On 19/06/17 22:37, Jeff Law wrote:
> On 06/19/2017 12:00 PM, Szabolcs Nagy wrote:
>> On 19/06/17 18:58, Joseph Myers wrote:
>>> On Mon, 19 Jun 2017, Szabolcs Nagy wrote:
>>>> in any case i think it's more productive to
>>>> fix the stack usage bugs, instead of hardening
>>>> for this class of exploitable stack usage bugs,
>>>> even if the guard page catches the issue it
>>>> is an unwanted crash.
>>> Which gets back to wanting to use appropriate warning options, even if 
>>> they don't catch all cases - and to needing an ABI-defined size it's safe 
>>> to allocate, possibly more than a page if you rely on kernel fixes.
>>> (I expect strtold has one of the larger static stack allocations in glibc.  
>>> I can see such amounts, possibly more, being needed for fixing cpow{,f,l} 
>>> inaccuracy as well, on the assumption we should avoid libm functions 
>>> calling malloc.)
>> i know at least crypt call in glibc can allocate 128K on the
>> stack, so glibc has bigger problems than strtold
> It's useful to separate out how the allocations occur.
> Statically allocated space is allocated and probed by the prologue.
> There's just over 2 dozen of these on x86 which allocate a page or more
> within glibc.  These are trivially found by disassembly or other tooling
> that just looks at large constant allocations.  You'll find workers for
> strtold, realpath, printf, tmpfile, tempnam, strxfrm, wcstold, wcsxfrm,
> fnmatch, fnwmatch, getwd and  others.
> Dynamically allocated pages (eg alloca/vlas) are allocated and probed by
> more generic code.  The key difference is these (and their sizes) are
> not trivially discovered by just reading the assembly code.  You
> actually have to walk through the code which does rounding, alignment,
> etc for dynamic stack space.  There's actually a lot more of these and I
> believe the crypt code you're referring to falls into this class.

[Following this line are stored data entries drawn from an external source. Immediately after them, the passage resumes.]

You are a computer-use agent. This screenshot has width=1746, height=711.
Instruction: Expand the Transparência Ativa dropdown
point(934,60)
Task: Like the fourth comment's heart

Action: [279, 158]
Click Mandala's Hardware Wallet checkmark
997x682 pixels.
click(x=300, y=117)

> Protecting the former requires a lot more work in GCC than protecting
> the latter as the former requires target specific improvements while the
> latter is more generic code that runs long before prologue/epilogue
> generation.

i see, so target specific sp adjustments in prologue/epilogue
are hard to deal with in gcc, otherwise the protection is
simple and it should have small overhead in practice.

actually crypt does not have the issue i thought it had.
i remembered that struct crypt_data is big and i saw it being
allocated on the stack before, but it seems that was not in
glibc.. sorry for the noise. (otoh callers of crypt_r likely
have the issue of >128k stack use)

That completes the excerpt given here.